Now, the real problem with split acce
Re:Linus Quote - "not arguing against it at all" by drgonzo59 · 2006-05-09 20:55 · Score: 4, Insightful

You seem to completely ignore the main reason for using a microkernel -- the ability to prove (even mathematically) that the kernel is correct. In other words the main advantage is not to make a it "easy" or "fun" for the programmers to program, or make Quake run with 25fps faster,but but to enforce a strict and precise security policy. That is why critical real-time OSes are often based on a microkernel which is only about 4000-8000 lines of code. Even at that size is might take years to prove it does what it is supposed to do.
The analogy of centralisation vs. local autonomy is not totally accurate either. Both the monolithic and the microkernel are centralized, except that in the first case there a large beaurocratic structure and in the second case it just a dictator and a couple of "advisors". If the dictator or the king is chosen well, the system will be more predictable and will work much better. If case of the large beaurocratic system, if some of its members get corrupted [and they will because there are so many of them] the whole system will fail. It is like saying that a small bug in the mouse driver will freeze and crash the system with a monolithic kernel. Good thing if the system was only running Doom at the time and not controlling a reactor, or administering a drug. If the same happens in the microkernel system, the kernel will reload the driver, raise an alarm, or in general -- be able to take the system to a predictable predetermined state. Going back to the analogy is it is like having the dictator execute a corrupted staff member and replace him immediately.
The real point: keep OS designers honest by jackjansen · 2006-05-09 20:55 · Score: 5, Insightful

I think the real point here, which both Andy and Linus hint on but don't state explicitly (as far as I'm aware) is about keeping the OS designers and implementers honest. If you need an interface between two parts of the system you should design that interface, define it rigidly, then implement it.
Andy likes microkernels because they force you to do that. Time spent on design leads to insight, which may well point to better and cleaner ways to do the task you originally set out to acomplish.
Linus hates microkernels because they force you to do that. Time spent on design is time lost getting working code out the door, and working code will give you experience that will point to better and cleaner ways to do the task you originally set out to acomplish.
Re:Distributed not that hard. by TobascoKid · 2006-05-09 22:18 · Score: 5, Insightful

But in practice Linux 2.6 is 6 million lines of code and a typical microkernel is less than 10k.
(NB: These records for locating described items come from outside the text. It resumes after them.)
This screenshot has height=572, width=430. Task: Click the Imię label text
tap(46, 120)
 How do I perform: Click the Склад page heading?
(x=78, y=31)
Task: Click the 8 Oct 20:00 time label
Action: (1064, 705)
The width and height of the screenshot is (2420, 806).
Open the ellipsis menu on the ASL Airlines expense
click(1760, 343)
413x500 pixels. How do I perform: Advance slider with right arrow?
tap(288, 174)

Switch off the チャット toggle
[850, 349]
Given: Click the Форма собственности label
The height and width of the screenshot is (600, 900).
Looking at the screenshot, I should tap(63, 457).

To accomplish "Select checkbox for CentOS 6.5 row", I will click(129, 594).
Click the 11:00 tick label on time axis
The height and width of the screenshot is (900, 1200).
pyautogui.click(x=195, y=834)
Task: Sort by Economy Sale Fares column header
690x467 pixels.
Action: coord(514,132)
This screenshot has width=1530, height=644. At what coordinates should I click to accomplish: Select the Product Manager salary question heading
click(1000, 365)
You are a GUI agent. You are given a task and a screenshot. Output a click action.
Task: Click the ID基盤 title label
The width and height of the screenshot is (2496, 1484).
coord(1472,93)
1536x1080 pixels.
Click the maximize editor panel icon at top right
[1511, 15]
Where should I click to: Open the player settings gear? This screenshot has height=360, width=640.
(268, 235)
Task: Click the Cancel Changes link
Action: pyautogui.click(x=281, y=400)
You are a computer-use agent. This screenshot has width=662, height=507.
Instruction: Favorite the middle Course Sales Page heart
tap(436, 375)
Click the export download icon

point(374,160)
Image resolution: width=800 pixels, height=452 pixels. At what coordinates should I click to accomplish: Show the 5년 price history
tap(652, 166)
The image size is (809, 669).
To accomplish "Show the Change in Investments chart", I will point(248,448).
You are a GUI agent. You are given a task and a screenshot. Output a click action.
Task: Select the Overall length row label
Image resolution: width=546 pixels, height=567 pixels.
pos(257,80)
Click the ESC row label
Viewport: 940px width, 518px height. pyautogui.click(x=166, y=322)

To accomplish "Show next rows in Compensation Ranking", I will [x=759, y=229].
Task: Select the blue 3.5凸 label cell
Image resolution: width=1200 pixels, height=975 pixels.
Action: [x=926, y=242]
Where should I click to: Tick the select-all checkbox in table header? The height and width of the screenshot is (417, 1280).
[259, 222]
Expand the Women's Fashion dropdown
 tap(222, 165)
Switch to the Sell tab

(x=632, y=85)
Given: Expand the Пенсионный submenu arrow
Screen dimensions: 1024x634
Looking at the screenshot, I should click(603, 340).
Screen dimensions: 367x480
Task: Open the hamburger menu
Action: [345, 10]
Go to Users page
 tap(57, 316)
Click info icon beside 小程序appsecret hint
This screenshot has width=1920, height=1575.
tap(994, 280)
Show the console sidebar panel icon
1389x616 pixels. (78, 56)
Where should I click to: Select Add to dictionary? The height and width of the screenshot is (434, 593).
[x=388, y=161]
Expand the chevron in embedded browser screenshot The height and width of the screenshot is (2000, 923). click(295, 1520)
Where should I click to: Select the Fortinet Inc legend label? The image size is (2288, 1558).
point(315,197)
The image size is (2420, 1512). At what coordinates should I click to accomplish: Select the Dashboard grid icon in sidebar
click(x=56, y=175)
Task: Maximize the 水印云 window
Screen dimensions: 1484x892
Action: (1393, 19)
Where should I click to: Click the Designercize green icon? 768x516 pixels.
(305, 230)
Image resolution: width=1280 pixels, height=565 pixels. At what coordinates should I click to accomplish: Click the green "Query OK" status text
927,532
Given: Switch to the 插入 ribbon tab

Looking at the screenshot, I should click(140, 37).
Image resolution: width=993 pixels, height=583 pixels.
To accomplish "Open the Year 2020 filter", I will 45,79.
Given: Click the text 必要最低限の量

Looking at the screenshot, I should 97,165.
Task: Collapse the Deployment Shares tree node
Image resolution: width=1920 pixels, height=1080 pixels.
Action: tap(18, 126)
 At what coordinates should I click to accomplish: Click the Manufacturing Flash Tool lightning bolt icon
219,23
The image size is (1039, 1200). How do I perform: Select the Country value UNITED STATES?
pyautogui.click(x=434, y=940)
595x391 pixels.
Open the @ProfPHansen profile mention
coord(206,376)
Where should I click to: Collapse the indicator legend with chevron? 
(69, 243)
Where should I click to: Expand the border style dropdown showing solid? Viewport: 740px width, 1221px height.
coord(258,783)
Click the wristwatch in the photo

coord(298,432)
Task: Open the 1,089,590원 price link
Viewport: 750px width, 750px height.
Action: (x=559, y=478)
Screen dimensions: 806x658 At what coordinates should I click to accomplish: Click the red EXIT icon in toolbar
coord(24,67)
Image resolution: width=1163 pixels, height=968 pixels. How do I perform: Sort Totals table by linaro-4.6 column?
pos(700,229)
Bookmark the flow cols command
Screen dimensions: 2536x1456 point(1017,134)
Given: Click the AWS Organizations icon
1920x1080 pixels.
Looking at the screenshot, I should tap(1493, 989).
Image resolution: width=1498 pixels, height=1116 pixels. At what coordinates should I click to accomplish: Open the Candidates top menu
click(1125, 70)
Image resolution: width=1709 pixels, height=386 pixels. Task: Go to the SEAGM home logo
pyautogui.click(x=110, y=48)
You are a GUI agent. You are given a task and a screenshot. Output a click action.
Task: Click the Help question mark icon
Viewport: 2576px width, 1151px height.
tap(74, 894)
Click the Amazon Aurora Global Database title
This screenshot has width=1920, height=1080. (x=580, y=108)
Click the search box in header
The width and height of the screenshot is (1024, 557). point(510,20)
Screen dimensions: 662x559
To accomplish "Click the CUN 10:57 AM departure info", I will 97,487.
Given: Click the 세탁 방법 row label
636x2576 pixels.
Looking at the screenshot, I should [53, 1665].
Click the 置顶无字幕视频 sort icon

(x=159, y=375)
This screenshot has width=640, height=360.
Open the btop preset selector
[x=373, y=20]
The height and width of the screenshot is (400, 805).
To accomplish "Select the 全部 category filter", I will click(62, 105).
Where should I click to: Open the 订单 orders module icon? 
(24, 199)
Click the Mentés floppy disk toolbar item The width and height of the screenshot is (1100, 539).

Umm, doesn't that mean while you've prooved that the 10k microkernel lines correct, you'd still have ~6 million lines of code sitting outside the microkernal waiting to be prooved? I can't see how a microkernel can magically do with 10k everything Linux is doing with 6 million lines (especially as by the definition of microkernel, than there's no way it could).

--
At some point, somewhere, the entire internet will be found to be illegal.
Re:Distributed not that hard. by drgonzo59 · 2006-05-09 22:33 · Score: 4, Insightful

You don't have to prove it, as long as the microkernel will be able to put the system into a predetermined state, it could for example unload the driver and try another one or just try to relaod it, it could contact you via a pager and so on. As opposed to the whole system freezing because some idiot wrote if(a=1) instead of if(a==1) in the mouse driver. You can only hope that the system that froze was running Doom and Firefox and wasn't flying planes, or administering drugs.